Which makes me think "bring it on." I think this could alienate a lot of moderate Republican parents in tonier suburbs to be sure, and mostly in blue states, but it could matter a lot in the Philadelphia area (interesting therefore to see how Santorum stands on PBS).

But if we save PBS somehow, we who get behind this protest (and I am one) ought to demand payback *from* PBS, which is a stop to the creeping corporatization of its kids' programming, and its recent efforts to pander to the right at the expense of quality (they could do more with quality conservative voices, I think, instead of fools like David Brooks and Tucker Carlson, though offhand I've forgotten who the quality conservatives are anymore and maybe they are extinct). And they ought to reach out to working-class parents and communities more smartly. Happy to discuss how.
posted by realcountrymusic at 7:09 PM on June 15, 2005


There's tons of art and culture in the US -- probably more now than at any other period:

All Culture, All the Time
posted by StewV at 7:11 PM on June 15, 2005


I've seen plenty of religious testimonies on public broadcasting. They just aren't all Christian testimonies. What's wrong with an aetheist/humanist testimony?

Also, look at children's programming on cable some time. If it's not vapid and condescending, it's a thinly veiled shill to sell branded crap of all manner to children.

Compare "The Elegant Universe" or any of NOVA's offerings to any of the drivel being put out by The Discovery Channel or The Learning Channel these days. What's so enlightening about Monster Garage? It's like comparing The Smithsonian magazine to Popular Mechanics.

Further, it's for those that cannot afford cable TV that broadcast-TV PBS is so valuable. It's not just for the middle class, or even a financially elite class. Imagine being stuck without satellite or cable, think of the quality (and more often, lack of quality) of the offerings on broadcast TV.

Imagine that there was no PBS, no Sesame Street, no Reading Rainbow, and all that a poor, young kid had available to watch during the daytime was either soaps, Jerry Springer, broadcast "news" or Oprah.

I certainly was that poor kid, growing up.

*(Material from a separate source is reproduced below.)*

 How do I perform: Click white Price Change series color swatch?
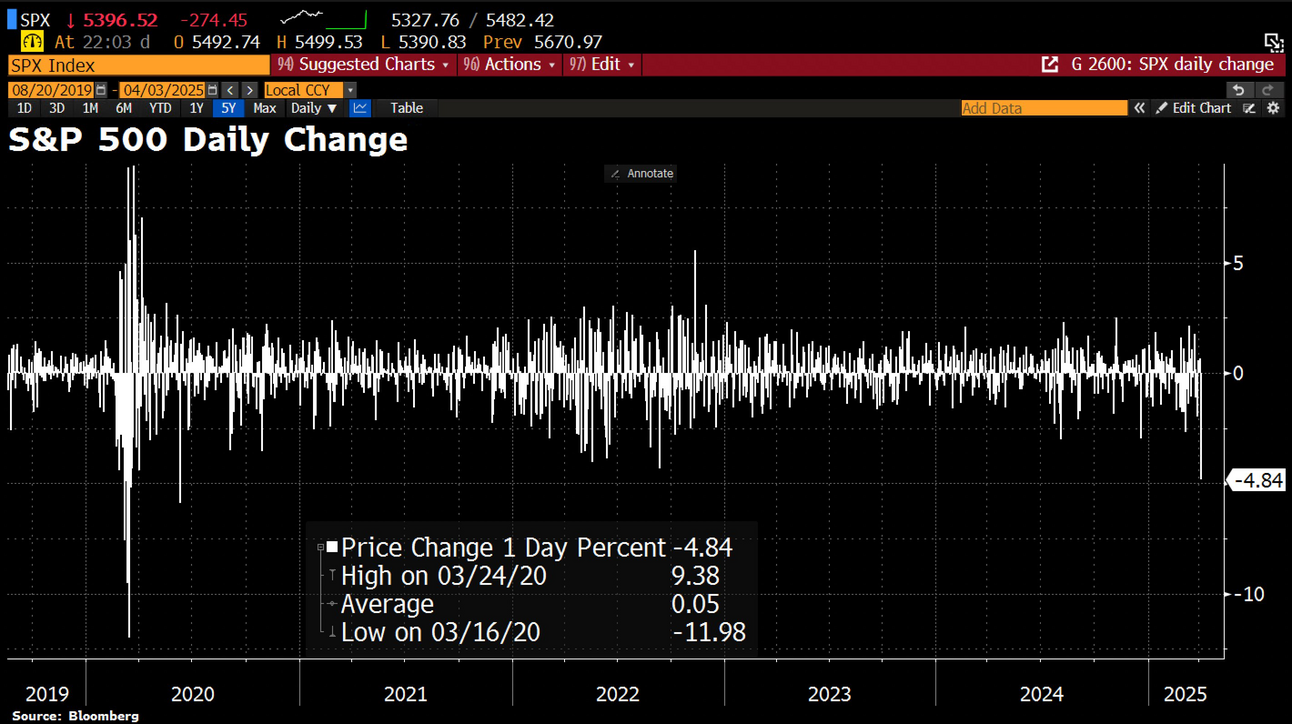[332, 548]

If it wasn't for PBS (and books, and libraries of course, but not everyone is so voracious and inquisitive) I'd have gone firmly out of my skull.
posted by loquacious at 7:14 PM on June 15, 2005


Cable is not free, jonmc. The whole point of PBS is public broadcasting, not necessarily the specific programs themselves.

And there's lots of religious programming on PBS. And while I didn't see the Julia Sweeney program you're talking about I would assume that a reasonable way to educate an audience about a topic like secular humanism that is not an organized religion would be with a first person story. How else would they do it?
posted by mexican at 7:15 PM on June 15, 2005


realcountrymusic: Well put, and valid concerns and points.
posted by loquacious at 7:15 PM on June 15, 2005


(they could do more with quality conservative voices, I think, instead of fools like David Brooks and Tucker Carlson, though offhand I've forgotten who the quality conservatives are anymore and maybe they are extinct)

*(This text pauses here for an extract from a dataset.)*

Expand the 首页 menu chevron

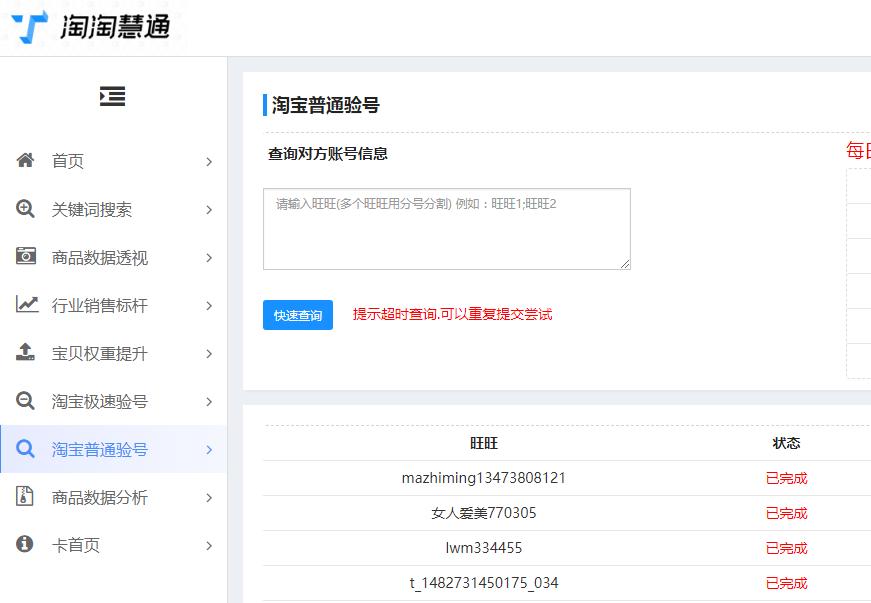[209, 161]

agreed. the first place I recall seeing William F. Buckley and Goerge Will (two men I usually disagree with but deeply respect) was PBS.

and all that a poor, young kid had available to watch during the daytime was either soaps, Jerry Springer, broadcast "news" or Oprah.

well, then he'll learn thow to deal when his babymama is creepin' behind his back.

Cable is not free, jonmc. The whole point of PBS is public broadcasting, not necessarily the specific programs themselves.

no, but it's gotten to the level of cheapness that it's positively ubiquitous. I know project raised people who grew up with cable.
posted by jonmc at 7:20 PM on June 15, 2005


I was sure that we had just talked about this on June 10th and sure enough, I was right.

I can't believe I'm the first person to mention this....
posted by anastasiav at 7:25 PM on June 15, 2005


those damn secular humanism preachers on PBS.